セメント袋の手紙

セメント袋の手紙 俺怖 [洒落怖・怖い話 まとめ]

オレは九州の山奥で砂防ダムをつくってる。
泣きたくなるような職場なんだが、おふくろは半分寝たきりだし、兄貴はちょっと頭がアレで、二人とも会社の寮にオレと住んでる。
辞めるに辞められない状況なんだわ。

一日十一時間働いて、休みは週一回。月給十万八千円。
寮費が四万五千円抜かれて、昼飯が九千円天引き。
あと、管理費とかいう良くわからんのが二万円取られている。
手元に残るのは三万ちょっと。
気晴らしといったら、月に二度くらい街に出て、漫画喫茶に寄るくらい。
交通費の方が高いけど、どうしようもない。

そんな職場だから、オレみたいに事情がある奴以外は逃げる。
人数分のメットすら用意してない会社だから、事故も多い。
たまに労災で死人も出るけど、問題にはならないみたい。
なんせ逃げるのが多いんで、「いなくなりました」で通っちゃうんだよな。

んで、先月なんだけど、その日はセメントの袋を開けてコンベアにぶちまける仕事を一日中やらされてたんだ。
で、夕方に袋を開けると、セメントの中に厚手のでかい封筒が混ざってた。
そのセメントは系列会社の工場で作ってるんだよね。
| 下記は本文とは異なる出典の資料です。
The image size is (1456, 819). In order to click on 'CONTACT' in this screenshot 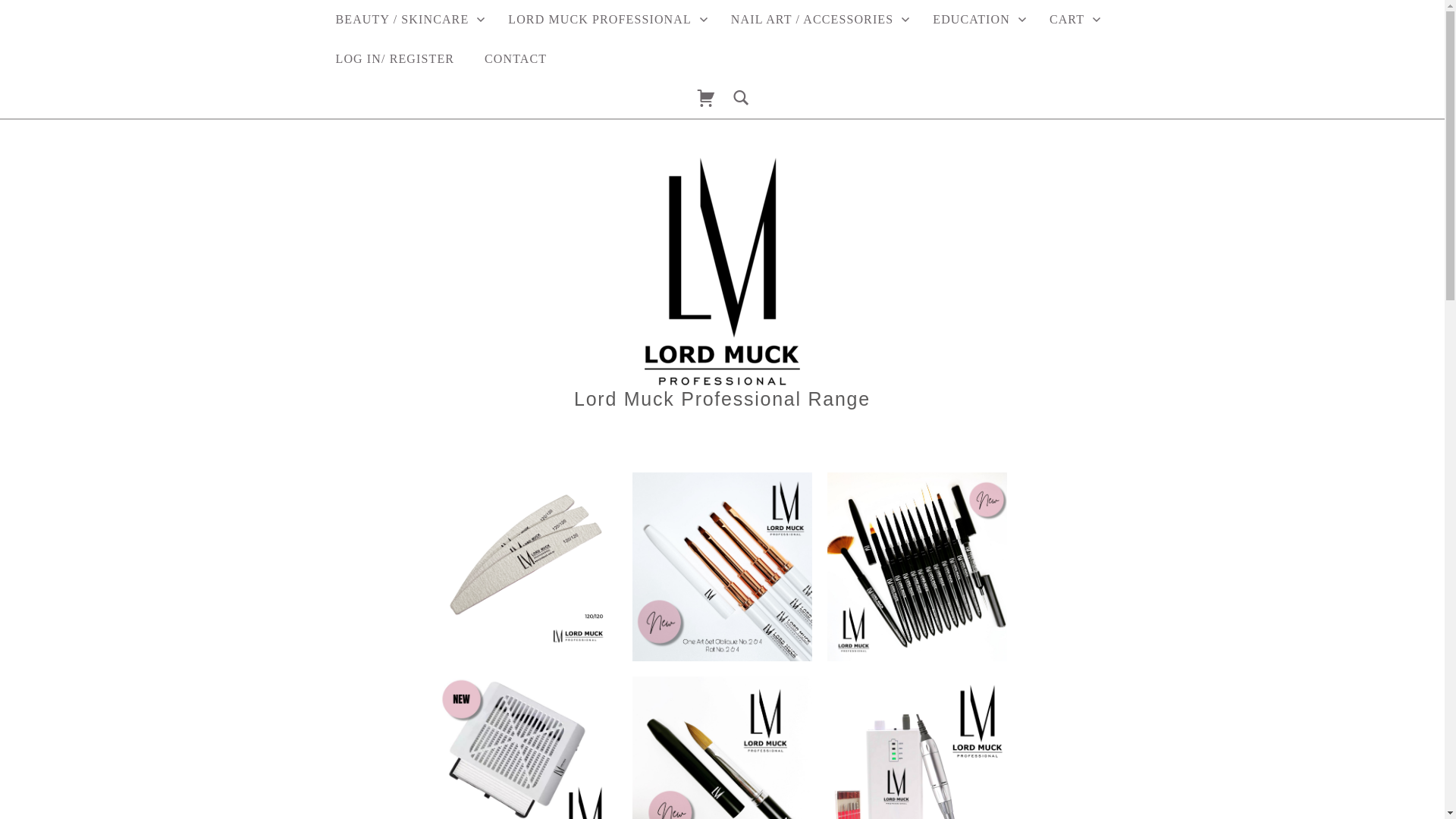, I will do `click(516, 58)`.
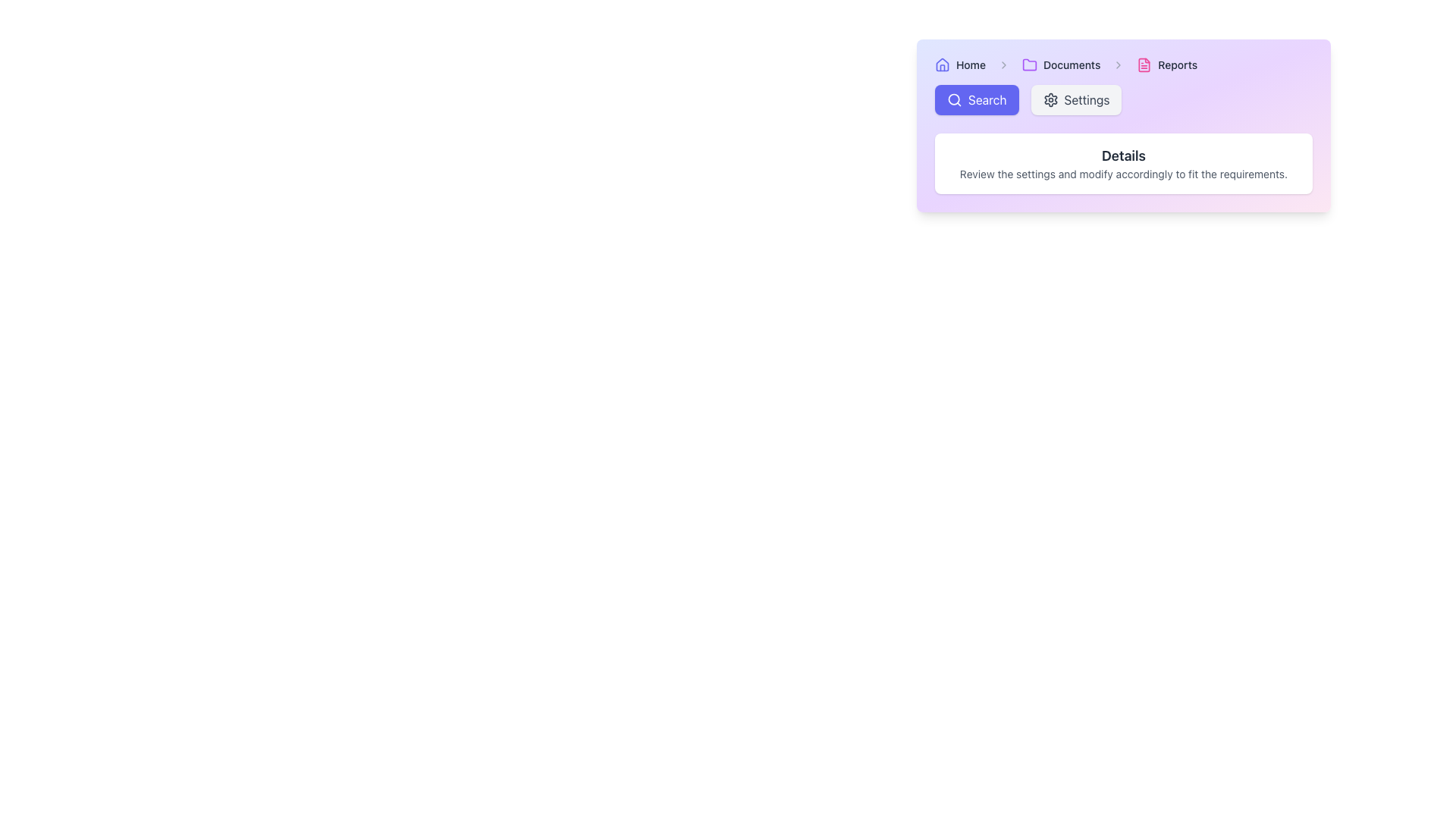 The height and width of the screenshot is (819, 1456). I want to click on the 'Reports' breadcrumb item in the breadcrumb navigation bar, so click(1166, 64).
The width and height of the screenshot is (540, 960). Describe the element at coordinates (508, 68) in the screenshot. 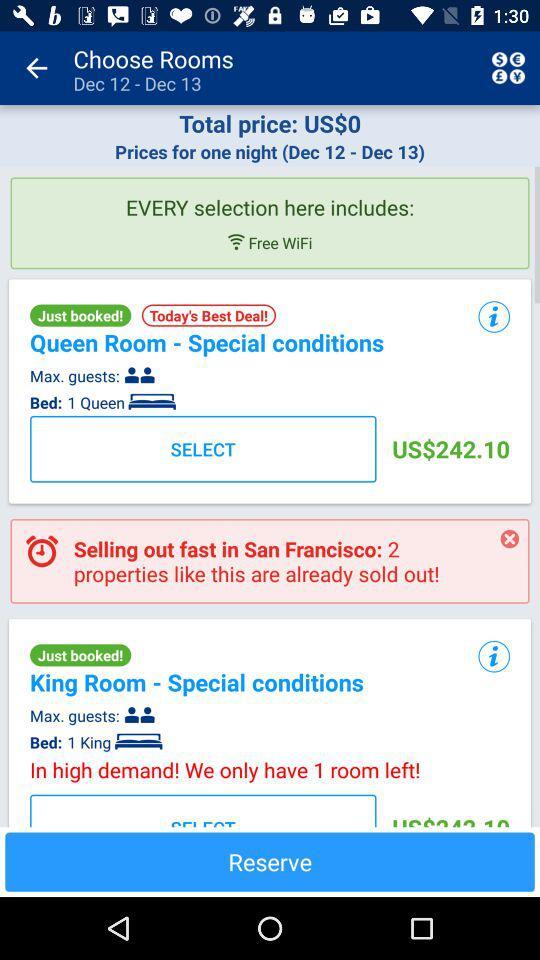

I see `app above the total price us item` at that location.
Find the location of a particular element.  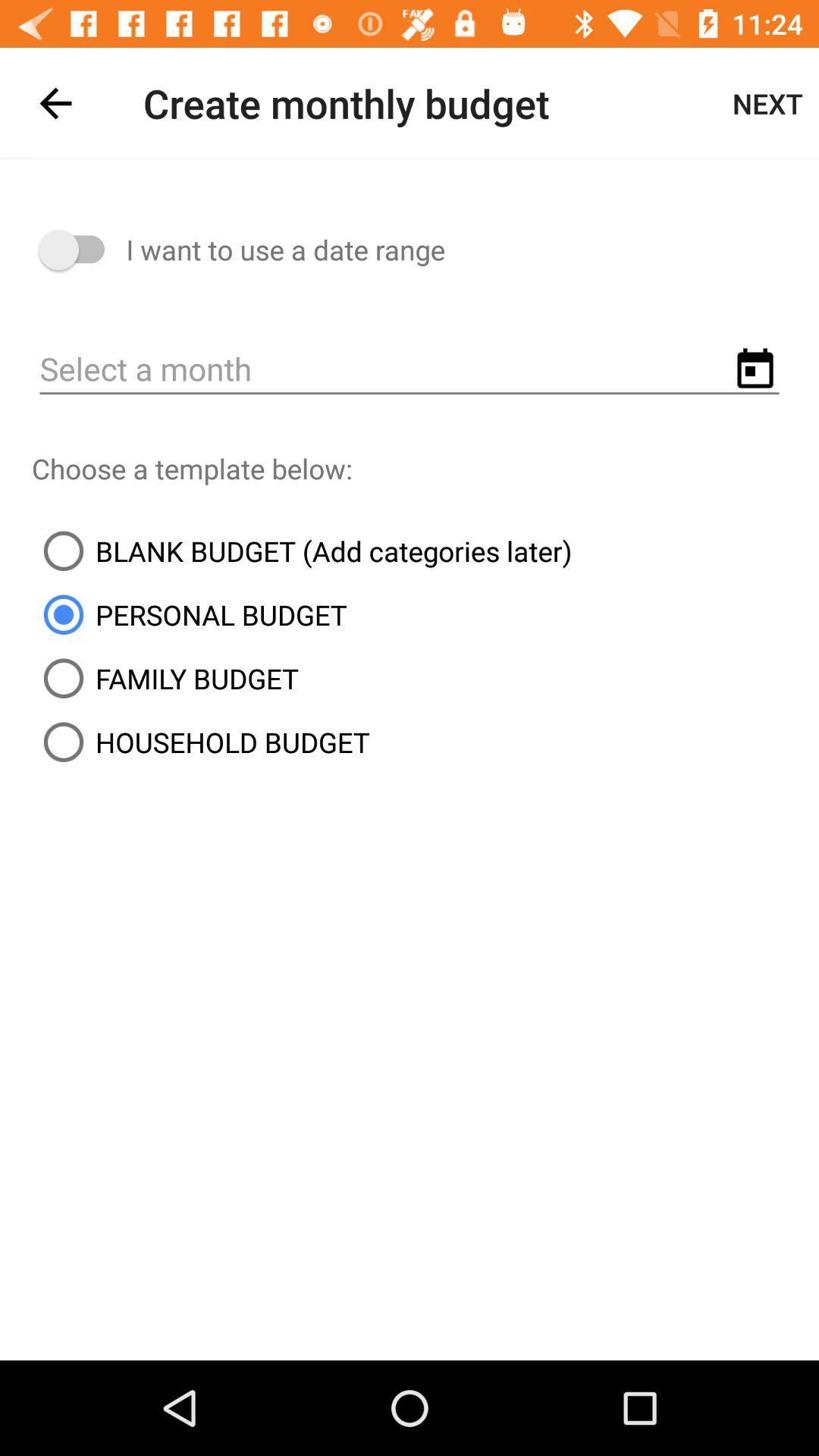

a month is located at coordinates (410, 370).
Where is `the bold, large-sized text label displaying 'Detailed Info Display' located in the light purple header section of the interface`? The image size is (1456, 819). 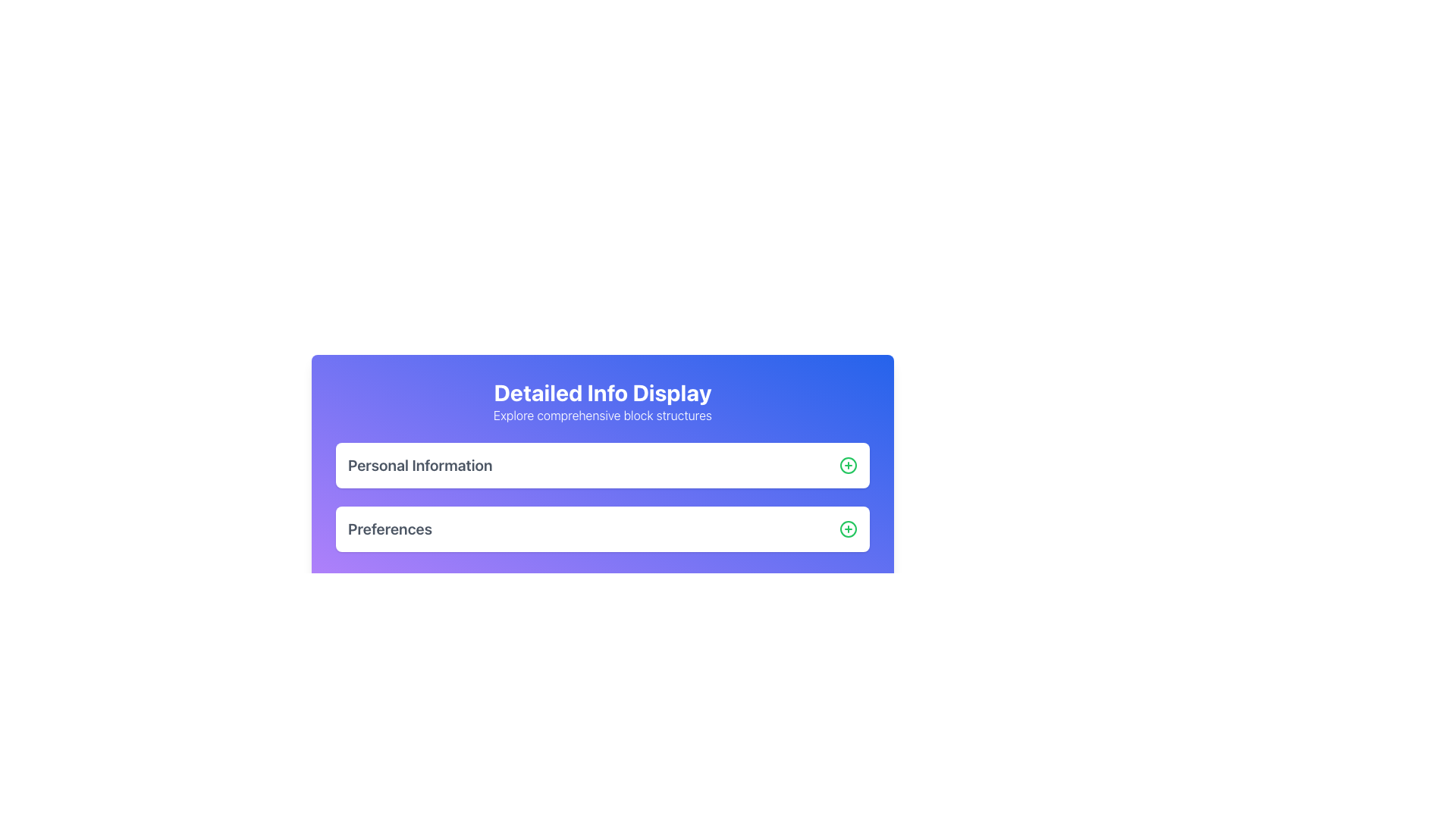 the bold, large-sized text label displaying 'Detailed Info Display' located in the light purple header section of the interface is located at coordinates (602, 391).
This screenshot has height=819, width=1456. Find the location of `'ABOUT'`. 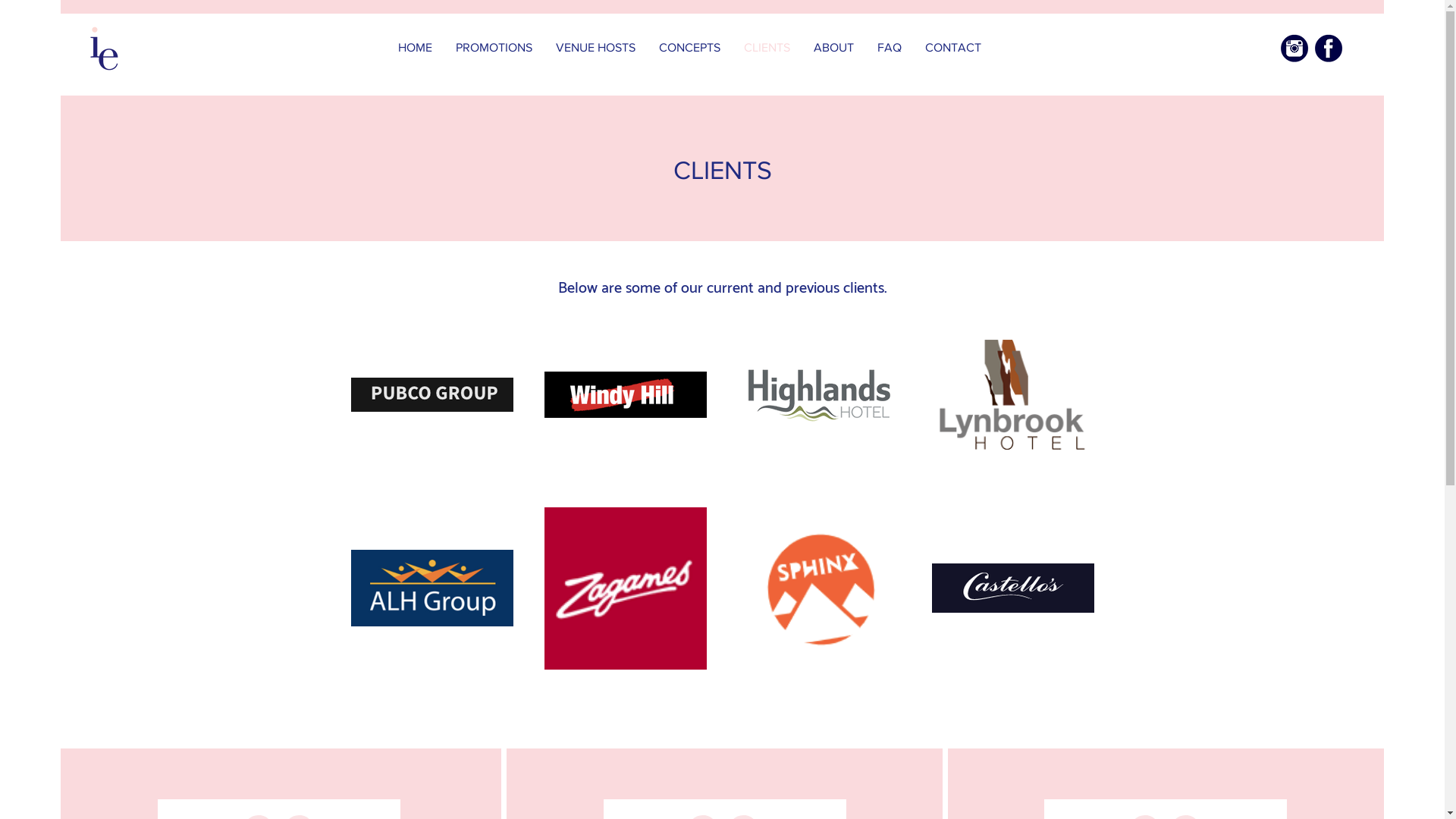

'ABOUT' is located at coordinates (833, 46).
20キロくらい離れた。
終業した後、封筒を開けたらボロい布きれと手紙が入ってた。

文面は、こんなの。

「私ははセメント工場で働いています。
彼氏はクラッシャー(破砕機ね)へ石を入れる仕事でした。
二月七日の朝、大きな石を入れる時、彼氏は石と一緒にクラッシャーの中へはまりました」

「作業着のすそをつかんで助けようとしたけど、彼氏は水におぼれるみたいに石の中に沈んでいって、砕けて赤い石になって、ベルトの上に落ちました。
そのまま粉砕筒に運ばれてもっと細かく砕かれて、焼かれて、セメントになってしまいました」

「骨も、肉も、粉々になって、全部セメントになっちゃいました。
残ったのはちぎれた作業着の切れ端だけです。
事故でラインが止まったので、私は袋詰めの行程にまわされました。
私が彼氏が混ざったセメントを袋に詰めています。
それで、この封筒を一緒に入れました」

「メアドを書いておくので、連絡ください。
このセメントは何に使われましたか?それが知りたいです。
うちの社長みたいな、金持ちの家の壁とかに使われるなんてこと、ないですよね。それだけは嫌です。絶対許せない。
そんなところにだけは使わないでください」

「まだ二十六歳で、やさしくて責任感が強い人でした。
仕事はきついし給料は安くてボロボロだったけど、結婚する予定というか、できちゃったので、無理して働いていました。
会社を辞めたいといってたのに、もう少しの我慢だからって、私が止めてました。
辞めさせてあげれば良かったのに」

「もう貸衣装も予約していたのに、セメント袋を着せることになるなんて。
彼は棺桶にすら入れずに、セメントになってしまいました。
骨壺は会社が用意してくれたけど、中身はからっぽです。
だから、寮の部屋にあった遺品だけ入れました」

「メールください。あの人のお墓になる場所を教えてください。
代わりに、彼の作業着の切れ端をあげます。
あなたも用心してください。さようなら」

この手紙見て、本当に嫌になって逃げ出そうと思ったけど、おふくろと兄貴の件があるんで、まだそこで働いてる。